Кенди вздохнула и, сжав плечо спящей Жоа, легонько тряхнула ее. Длинные темные ресницы дрогнули и вспорхнули над сонной фиалковой синевой.
- Кенди? – пробормотала девушка. – Что случилось?
- Мы приехали, соня, – улыбнулась Кенди.
- Приехали?! – Жоа быстро выпрямилась и оглянулась по сторонам. – Я спала так долго?!
- Не волнуйся, – успокоила ее Кенди. – Ты не пропустила ничего интересного.
- Да уж, наверное, – пробормотала Жоа, выбираясь из повозки.
Оказавшись на земле, она снова осмотрелась по сторонам.
- И куда нам теперь?
- Не знаю, – вздохнула Кенди.
- Ладно. Сейчас узнаем, – улыбнулась француженка и решительно направилась к вознице.
После непродолжительной беседы, из которой Кенди удалось понять лишь отдельные слова, Жоа вернулась и, схватив ее за руку, потянула за собой.
- Он сказал, что нам нужно подойти к начальнику госпиталя. Его зовут доктор Жак Люмьер, и он должен быть в этом здании, – на ходу объяснила она.
Они вошли внутрь постройки и остановились. Прямо перед ними тянулся узкий темный коридор, конец которого исчезал в полумраке, а вдоль стен было несколько дощатых дверей. Кругом царила тишина. Кенди смутно себе представляла полевой госпиталь, но она точно не ожидала, что в нем будет темно и… так тихо.
«Какая странная тишина. Ведь здесь должны находиться раненые».
- Мужчина, который нас привез, сказал, что доктор Люмьер занимает комнату в самом конце коридора, – почему-то шепотом сообщила Жоа.
- Так пошли, проверим, – так же шепотом ответила Кенди, и они направились по коридору.
Остановившись перед самой последней дверью, Кенди неуверенно посмотрела на подругу. Жоа растерянно пожала плечами и осторожно постучала. Никто не ответил. Девушки недоуменно переглянулись…
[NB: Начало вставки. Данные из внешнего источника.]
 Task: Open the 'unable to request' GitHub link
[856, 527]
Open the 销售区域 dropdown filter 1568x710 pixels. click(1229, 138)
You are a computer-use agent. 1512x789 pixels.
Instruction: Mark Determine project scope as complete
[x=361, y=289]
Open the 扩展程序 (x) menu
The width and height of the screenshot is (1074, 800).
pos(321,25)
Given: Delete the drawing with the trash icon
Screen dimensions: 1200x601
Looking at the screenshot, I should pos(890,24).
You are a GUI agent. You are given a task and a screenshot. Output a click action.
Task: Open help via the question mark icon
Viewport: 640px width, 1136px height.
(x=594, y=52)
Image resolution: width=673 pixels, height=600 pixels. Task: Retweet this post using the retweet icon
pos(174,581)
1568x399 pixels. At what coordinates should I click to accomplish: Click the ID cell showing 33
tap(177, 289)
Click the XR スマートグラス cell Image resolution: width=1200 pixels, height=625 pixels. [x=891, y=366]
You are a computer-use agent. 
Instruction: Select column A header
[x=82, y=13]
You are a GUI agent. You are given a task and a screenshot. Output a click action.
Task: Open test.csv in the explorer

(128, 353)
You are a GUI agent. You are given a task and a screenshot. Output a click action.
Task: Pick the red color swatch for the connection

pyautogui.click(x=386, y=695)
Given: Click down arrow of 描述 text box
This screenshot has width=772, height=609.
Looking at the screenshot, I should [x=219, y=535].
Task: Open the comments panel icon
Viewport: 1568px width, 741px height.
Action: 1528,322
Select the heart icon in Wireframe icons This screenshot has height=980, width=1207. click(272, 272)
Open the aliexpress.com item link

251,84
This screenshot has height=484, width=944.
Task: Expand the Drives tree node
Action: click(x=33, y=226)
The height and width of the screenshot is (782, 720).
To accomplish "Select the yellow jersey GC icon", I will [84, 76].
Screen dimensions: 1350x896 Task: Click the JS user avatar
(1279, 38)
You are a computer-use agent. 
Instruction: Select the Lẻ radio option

- И что теперь? – прошептала Жоа. – Давай подождем.
Кенди прижалась ухом к деревянной панели, а затем осторожно приоткрыла дверь и заглянула внутрь.
- Кенди, что ты делаешь?..
- Тише. Смотри.
Кенди чуть посторонилась так, что Жоа стало видно, что происходит внутри. Они стояли на пороге небольшой комнатки, которая из-за почти полного отсутствия мебели выглядела просторнее, чем была на самом деле. Слева от них в углу расположилась небольшая печка, внутри которой, распространяя благодатное тепло, весело потрескивало пламя. Рядом с печкой стояла низенькая лежанка, аккуратно заправленная темным одеялом. У противоположной стены устроился огромный шкаф, а прямо перед ними, напротив двери, прочно обосновался внушительных размеров письменный стол, за которым, положив голову на скрещенные руки, спал человек. Рассыпавшиеся пряди седых волос скрывали его лицо, так что им были видны лишь ладони с длинными тонкими пальцами, расслаблено покоящиеся на темном полированном дереве.